### EXCERPT PROVIDED

There are programmatic techniques to accumulate unique values , too. I
think they may be a bit faster than filtering, but I don't know if they'll be
substantially faster. Won't know until we try. Gotta go for now. Very
sorry for the delay.

---
Jay






- Show quoted text -

Ok, when the mind starts thinking I usually get myself in trouble in
the coding. How about a combination of http://www.rondebruin.nl/copy5.htm#all
to either create all the sheets ( wow, fast ) or using it to somehow
pull a selection to another sheet, process it, then return the results
on a final sheet removing them off the data sheets as I go? Or stick
to what we got?
 
S

sali

The objective is to find the overlap in time for the same person.
Ex:
I worked 12:00 PM - 1:00PM on 4/1
I worked 12:30 PM - 1:00PM on 4/1

maybe to further clarify code using function "overlap" which returns number
of minutes overlaped between two records. it is general overlap function,
calculating whatever toyou check, just keep i mind that segments must be
oriented, first start, then end point
calculate number of minutes using datediff() function, referencing some
"zero" date
--------------
Sub aaa()
m1 = DateDiff("n", reference_date, my_date1)
...

(Text and element pointing records)
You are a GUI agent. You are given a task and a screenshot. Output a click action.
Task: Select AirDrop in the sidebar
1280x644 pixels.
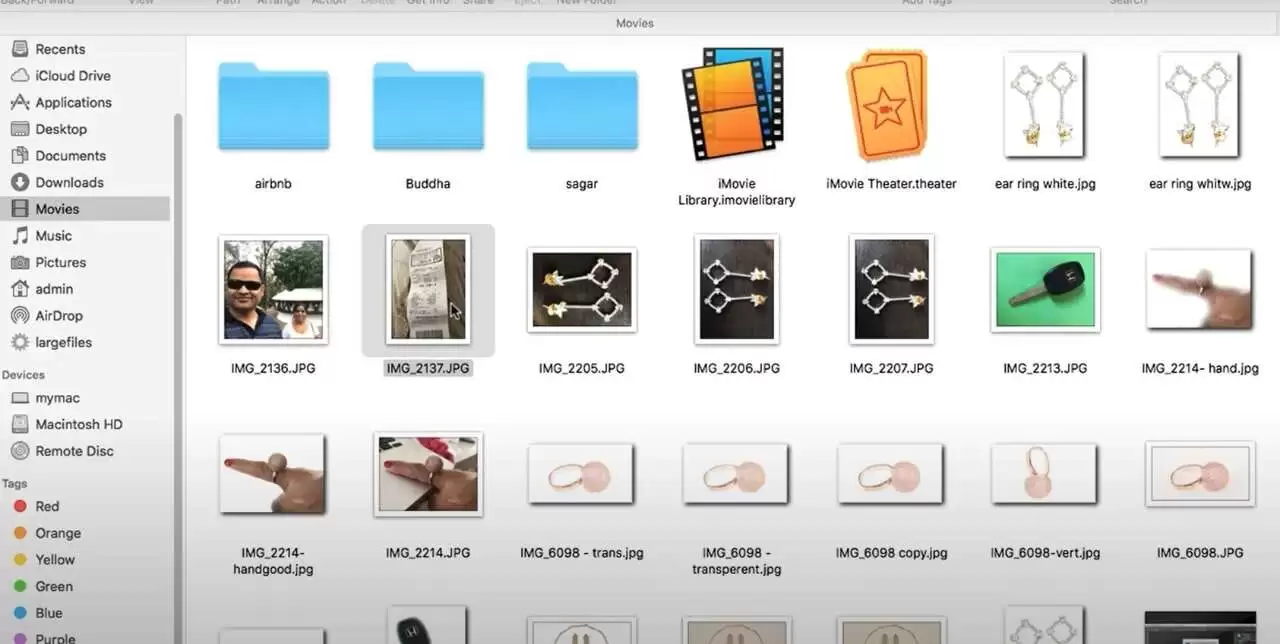tap(59, 315)
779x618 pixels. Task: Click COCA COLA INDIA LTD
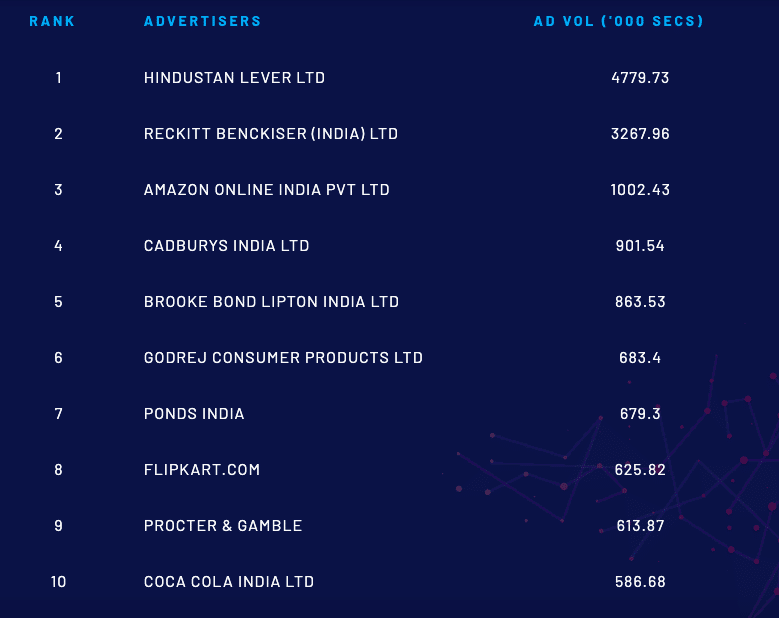[x=229, y=582]
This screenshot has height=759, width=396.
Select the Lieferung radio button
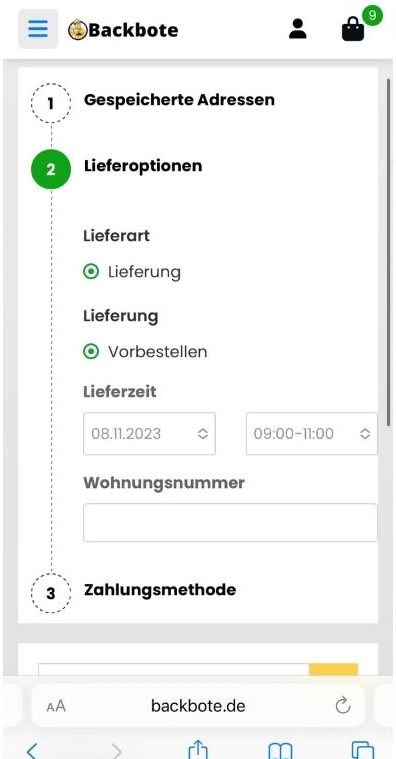tap(91, 272)
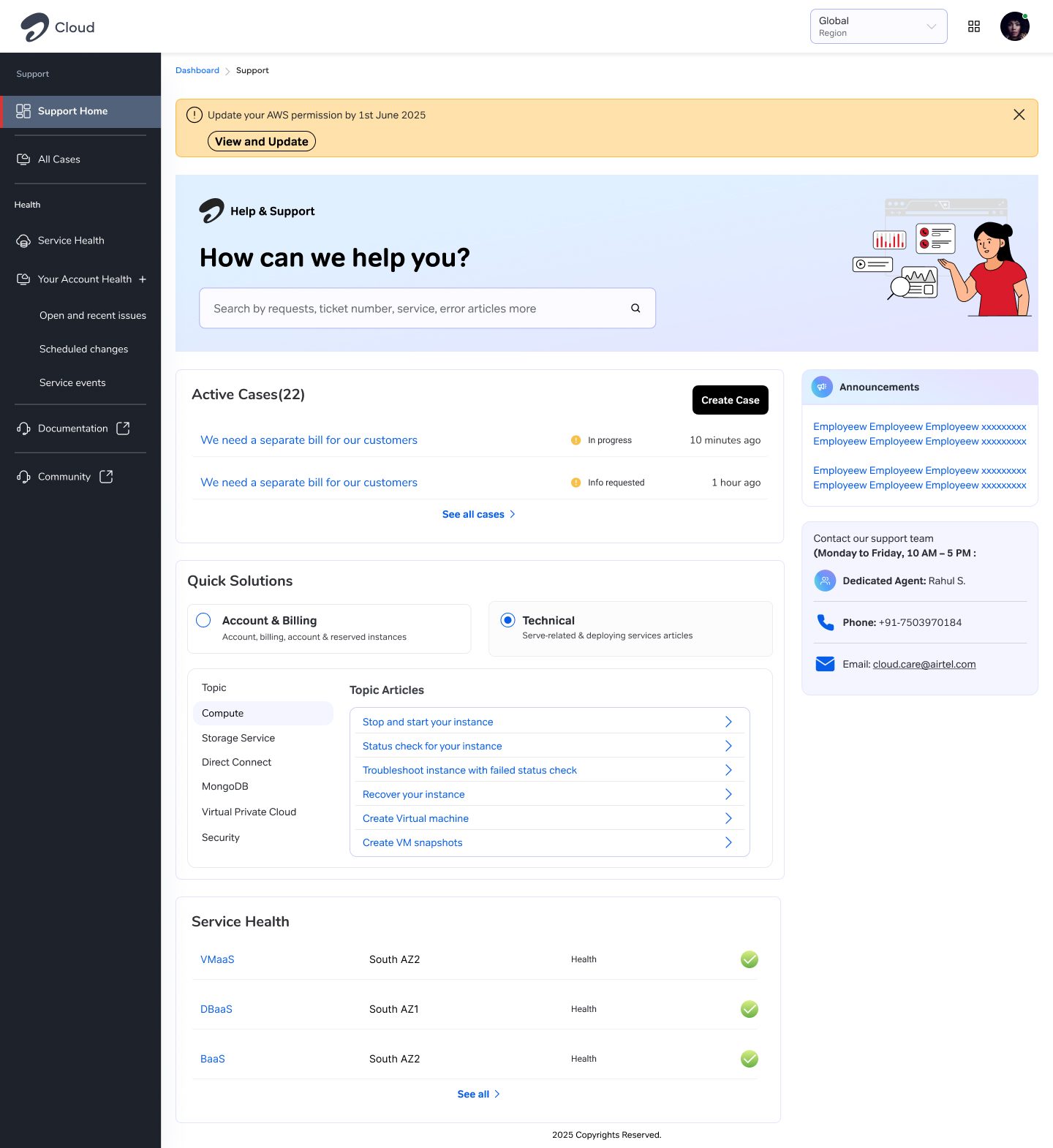
Task: Select Storage Service topic
Action: pos(238,738)
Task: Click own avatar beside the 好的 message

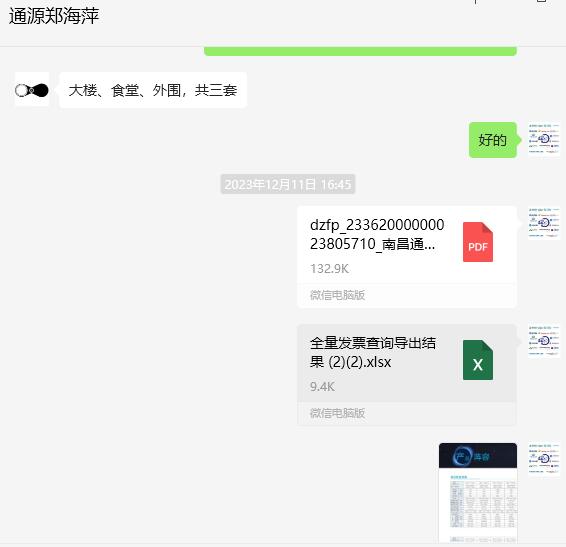Action: (544, 139)
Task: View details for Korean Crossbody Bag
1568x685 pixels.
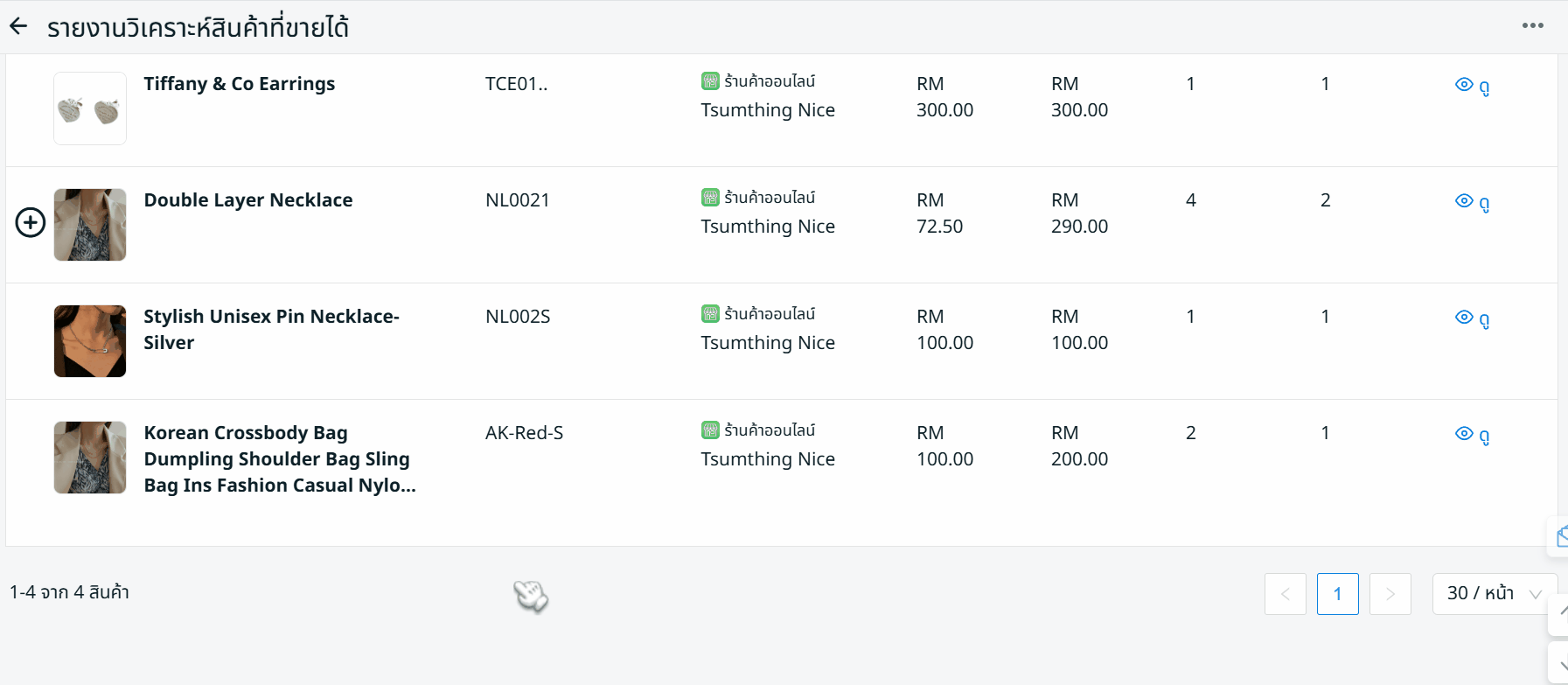Action: point(1472,434)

### REQUIRED WORK
a: Answer these questions about the forum thread on time overlaps:
(i) According to the opening paragraph, what might programmatic techniques for accumulating unique values be a bit faster than?
(ii) What objective does the thread state?
(iii) Which function is used to calculate the number of minutes?
b: Rewrite all the records, replacing "pixels" with "px" and leaving everything else unchanged. Omit the pictures.

### OUTPUTS IN ORDER
a:
(i) Filtering.
(ii) To find the overlap in time for the same person.
(iii) The datediff() function.

b:
You are a GUI agent. You are given a task and a screenshot. Output a click action.
Task: Select AirDrop in the sidebar
1280x644 px.
tap(59, 315)
779x618 px. Task: Click COCA COLA INDIA LTD
[x=229, y=582]
This screenshot has height=759, width=396.
Select the Lieferung radio button
tap(91, 272)
Task: Select Storage Service topic
Action: pos(238,738)
Task: Click own avatar beside the 好的 message

Action: (544, 139)
Task: View details for Korean Crossbody Bag
1568x685 px.
Action: point(1472,434)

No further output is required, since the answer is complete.